Short task: Copy every one of the rows below word for word, omitting the pictures.

Provided data:
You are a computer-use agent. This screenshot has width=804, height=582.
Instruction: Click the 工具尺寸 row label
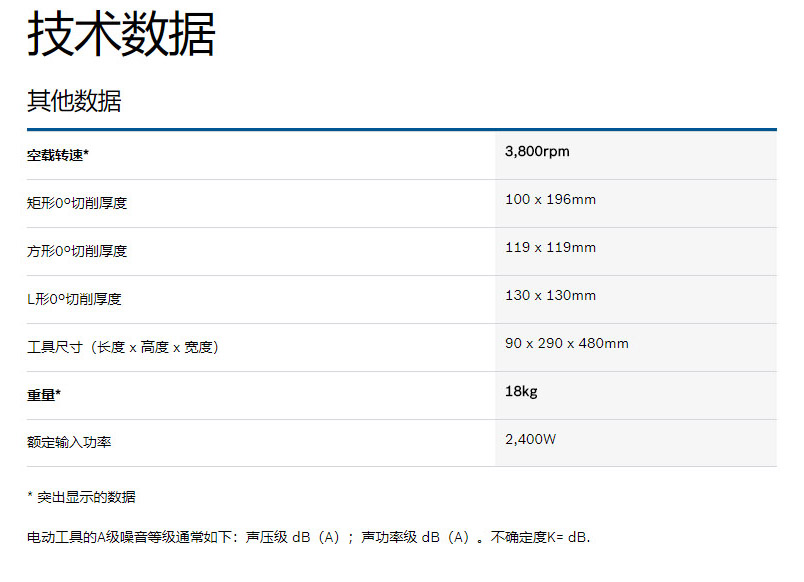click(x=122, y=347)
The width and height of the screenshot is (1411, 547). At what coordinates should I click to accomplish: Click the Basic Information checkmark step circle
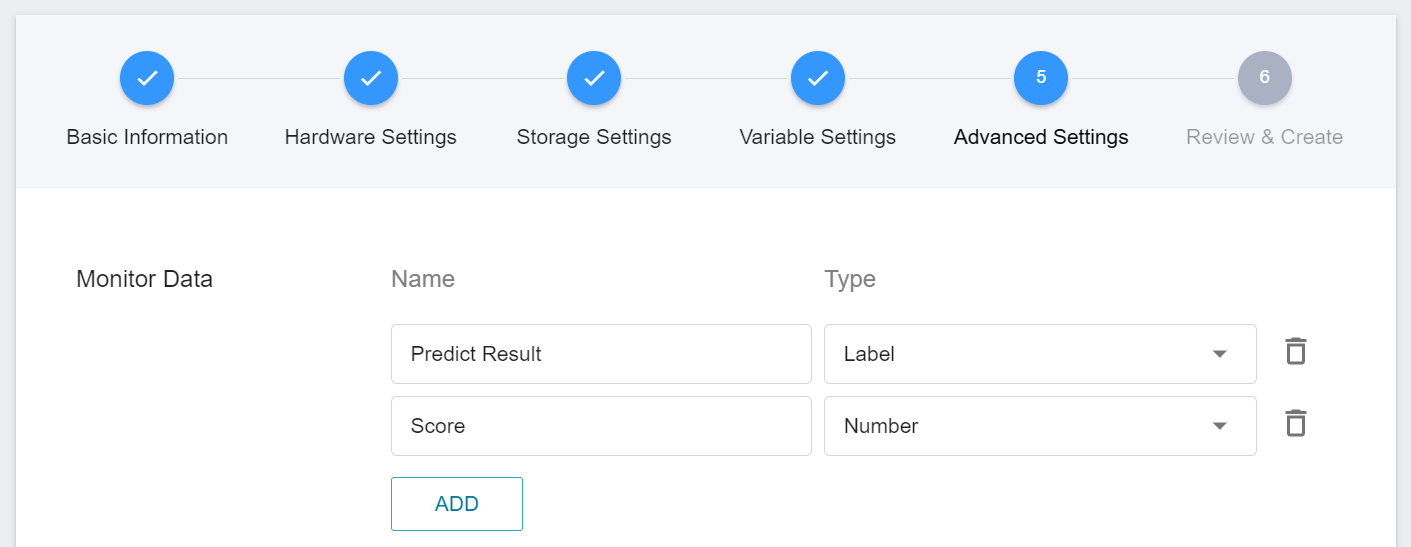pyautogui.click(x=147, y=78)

Correct output:
You are a computer-use agent. This screenshot has width=804, height=582.
Instruction: Click the 工具尺寸 row label
click(x=122, y=347)
The width and height of the screenshot is (1411, 547). At what coordinates should I click to accomplish: Click the Basic Information checkmark step circle
pyautogui.click(x=147, y=78)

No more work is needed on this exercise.